Segundo o decreto-lei de 2014, cabe à ERS monitorizar o cumprimento dos tempos de espera. No entanto, no âmbito da sua intervenção regulatória, o regulador diz ter detetado "um conjunto de problemas e constrangimentos, relacionados com o registo fidedigno da atividade que impacta no controlo e monitorização do cumprimento dos tempos máximos de resposta garantidos".
Segundo o regulador, os "constrangimentos foram transmitidos e reconhecidos pelos estabelecimentos prestadores de cuidados de saúde à ERS, no âmbito das diligências" realizadas.
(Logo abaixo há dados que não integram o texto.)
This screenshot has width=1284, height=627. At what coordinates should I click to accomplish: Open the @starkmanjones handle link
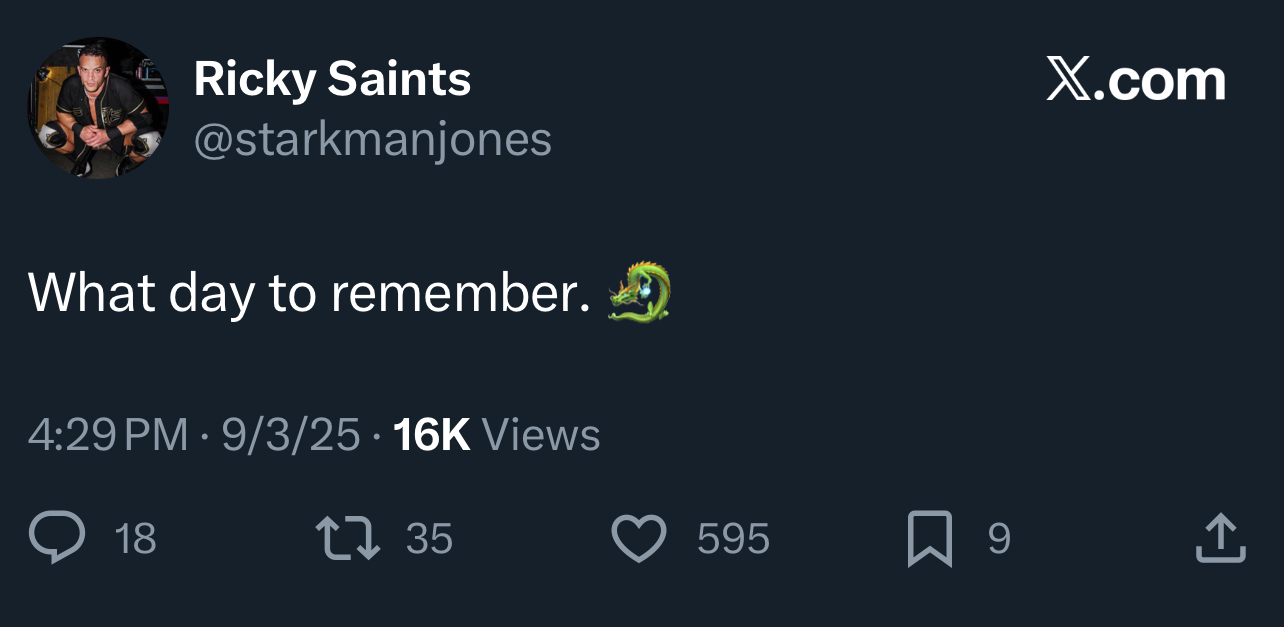click(x=372, y=140)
Nos cuidados de saúde primários, a ERS dá como exemplo a "existência de problemas relacionados com os sistemas de informação", que "impossibilitam a obtenção de dados fidedignos quanto ao número de pedidos de consultas pendentes, por não se efetuar o registo informático dos mesmos, nem a distinção das consultas agendadas para 15 dias úteis após a data do pedido, de acordo com os diferentes motivos". Nos hospitais também foram detetados "problemas relacionados com os sistemas de informação", nomeadamente nos sistemas informáticos de apoio ao acesso às primeiras consultas que "não operavam de forma centralizada e integrada com os demais sistemas em uso" (ler ficha).
"A monitorização, com recurso aos dados atualmente possíveis de extrair, não tem permitido fazer uma avaliação completa, rigorosa e não enviesada sobre o cumprimento dos tempos máximos de resposta garantidos, motivo pelo qual não tem procedido a uma atuação regulatória acrescida (nomeadamente, a nível sancionatório)", revelou o regulador, que já emitiu recomendações a alertar para a necessidade de "medidas adequadas à correção e otimização" dos sistemas.
Dados
Vários alertas
ERS emitiu uma recomendação ao Ministério da Saúde, à ACSS e aos SPMS para que os vários procedimentos sejam revistos de modo a garantir "o respeito pleno e rigoroso do quadro legal". Este ano, foi emitida outra aos prestadores de cuidados de saúde.
Processos
Desde 2017, ERS instaurou e tramitou três processos de contraordenação, por violação dos tempos de espera, que culminaram em duas multas e uma admoestação. Há outro processo em curso.
Falhas
Centros de saúde
ERS diz que problemas com os sistemas de informação impossibilitam a obtenção de dados fidedignos quanto ao número de pedidos de consultas pendentes, por não se efetuar o registo informático dos mesmos, nem a distinção das consultas agendadas para 15 dias úteis após a data do pedido.
Hospitais
O sistema de apoio ao acesso às primeiras consultas de especialidade hospitalar não opera de forma centralizada e integrada com os demais sistemas. Na primeira consulta, a ERS detetou que a informação "apenas permite o controlo do cumprimento dos tempos de resposta no caso das consultas registadas no sistema Consulta a Tempo e Horas (CTH). "As restantes (consultas intra-hospitalares) registadas no Sistema Integrado de Informação Hospitalar não são passíveis de ser analisadas" por faltarem "campos fundamentais".
Oncologia
Foi ainda detetada a "impossibilidade de tipificação de patologia oncológica no CTH, e consequentemente, a aferição do cumprimento dos tempos de resposta para primeira consulta de doença oncológica".